== COMPLETE THE FOLLOWING ==
1. Answer these questions using the fire alarm code article.
(a) Which three kinds of equipment does the Q&A session address code compliance challenges for?
(b) Which two editions of NFPA 72 will the code references come from?
(c) Why does the article give references from both editions?
2. Translate this sentence from the fire alarm code article into Spanish: "Most of the time the solutions they seek are simple; other times, not so simple."

Fire Side Chat: Decoding NFPA Code Requirements

A Q&A session addresses code compliance challenges associated with projected beam smoke detectors, annunciators and keypads.

Periodically security dealers and fire technicians write in to ask questions concerning what they believe to be a difficult problem. Some ask about fire alarms while others voice their concerns over security and access control. Most of the time the solutions they seek are simple; other times, not so simple.

This month, we’ll examine a couple of issues field technicians have written to me about the placement of projected beam smoke detectors and fire annunciators. (Note: Code references will be provided from NFPA 72, 2007 and 2010 editions. It’s important to provide both code references because most municipalities have yet to adopt the newer 2010 edition. Thus, at this time fire alarm installers and service techs are more likely to fall under 2007 or earlier.)

== STORED RECORDS ==
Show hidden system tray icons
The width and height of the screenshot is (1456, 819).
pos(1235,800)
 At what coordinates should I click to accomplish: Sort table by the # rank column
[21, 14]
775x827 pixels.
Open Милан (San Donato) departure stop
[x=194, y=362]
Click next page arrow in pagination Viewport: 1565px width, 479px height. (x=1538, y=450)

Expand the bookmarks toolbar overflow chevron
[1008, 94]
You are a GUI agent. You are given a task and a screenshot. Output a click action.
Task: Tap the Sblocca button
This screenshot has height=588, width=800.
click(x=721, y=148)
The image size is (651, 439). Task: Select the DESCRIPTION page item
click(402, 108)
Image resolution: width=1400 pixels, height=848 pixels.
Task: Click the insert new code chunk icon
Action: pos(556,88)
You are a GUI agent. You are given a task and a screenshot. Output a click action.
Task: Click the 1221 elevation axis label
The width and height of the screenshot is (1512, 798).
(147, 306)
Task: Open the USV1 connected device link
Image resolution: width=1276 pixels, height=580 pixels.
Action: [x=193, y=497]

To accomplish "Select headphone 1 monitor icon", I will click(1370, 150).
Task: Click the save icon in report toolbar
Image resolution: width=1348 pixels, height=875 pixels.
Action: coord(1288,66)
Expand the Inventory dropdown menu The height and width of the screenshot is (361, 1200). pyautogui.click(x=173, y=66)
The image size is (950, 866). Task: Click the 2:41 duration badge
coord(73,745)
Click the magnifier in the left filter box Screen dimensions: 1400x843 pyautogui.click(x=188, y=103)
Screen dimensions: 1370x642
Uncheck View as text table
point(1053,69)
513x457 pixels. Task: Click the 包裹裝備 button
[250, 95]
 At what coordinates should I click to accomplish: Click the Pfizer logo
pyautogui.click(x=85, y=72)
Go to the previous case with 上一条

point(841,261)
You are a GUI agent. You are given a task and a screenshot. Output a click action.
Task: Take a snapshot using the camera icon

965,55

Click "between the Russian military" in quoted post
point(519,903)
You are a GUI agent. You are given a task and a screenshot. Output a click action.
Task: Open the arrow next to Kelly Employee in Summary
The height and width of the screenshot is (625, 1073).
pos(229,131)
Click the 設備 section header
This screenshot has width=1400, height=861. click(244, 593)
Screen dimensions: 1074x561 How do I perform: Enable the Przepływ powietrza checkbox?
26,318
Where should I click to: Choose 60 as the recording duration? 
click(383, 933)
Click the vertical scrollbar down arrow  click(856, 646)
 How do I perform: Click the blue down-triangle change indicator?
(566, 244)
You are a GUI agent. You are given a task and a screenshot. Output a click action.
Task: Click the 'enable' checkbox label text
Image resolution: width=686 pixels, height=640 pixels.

== SOLVED TASKS ==
1.
(a) Projected beam smoke detectors, annunciators and keypads.
(b) The 2007 and 2010 editions.
(c) Most municipalities have yet to adopt the newer 2010 edition.

2. La mayoría de las veces las soluciones que buscan son sencillas; otras veces, no tan sencillas.